A variante Ômicron segue se espalhando rapidamente, mas evidências apontam que os sintomas provocados por ela são mais brandos. Os governos e os mercados veem reduzir as chances de novas medidas de restrição da mobilidade que impactam a atividade econômica.

No Brasil, riscos fiscais, relacionados ao orçamento de 2022 voltam a ser destaque na semana. Na seara de dados macroeconômicos, os destaques foram os fortes resultados fiscais, a inflação medida pelo IGP-M e dados de emprego.

Atualizações Covid-19

A variante Ômicron continua a se espalhar rapidamente pelo mundo. Muitos países estão alcançando recordes de novos casos diários. No entanto, os governos não têm corrido para adotar medidas restritivas severas, mantendo serviços essenciais funcionando. Crescem as evidências de que a nova variante é menos perigosa, levando a hospitalizações mais breves e menos mortes, principalmente entre pessoas vacinadas.

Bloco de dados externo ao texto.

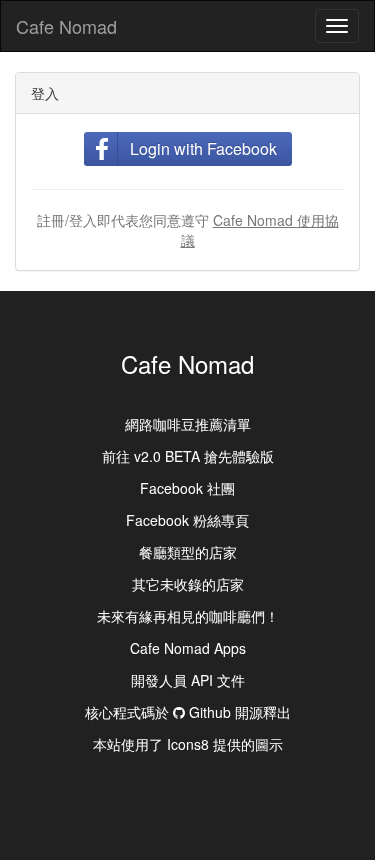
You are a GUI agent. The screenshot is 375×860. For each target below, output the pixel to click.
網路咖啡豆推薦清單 (188, 424)
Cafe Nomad (66, 26)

Os dados oficiais brasileiros de casos, óbitos e vacinação seguem apresentando instabilidade desde o ataque hacker de 9 de dezembro. Isto, somado à baixa testagem e à falta de divulgações de dados estaduais em alguns dias torna mais difícil o monitoramento e a elaboração de políticas públicas para combater o vírus.

Cenário Internacional

Variante Ômicron parece não apresentar risco grande para a atividade econômica

A variante Ômicron cresce em representatividade entre os casos confirmados de Covid-19. Entretanto, a visão predominante dos mercados continua a ser de que a nova onda da Covid não prejudicará a recuperação econômica global. Entre os riscos para a atividade no ano que vem, a inflação global emerge como preocupação, podendo levar bancos centrais, especialmente de países desenvolvidos a adotar posturas mais duras.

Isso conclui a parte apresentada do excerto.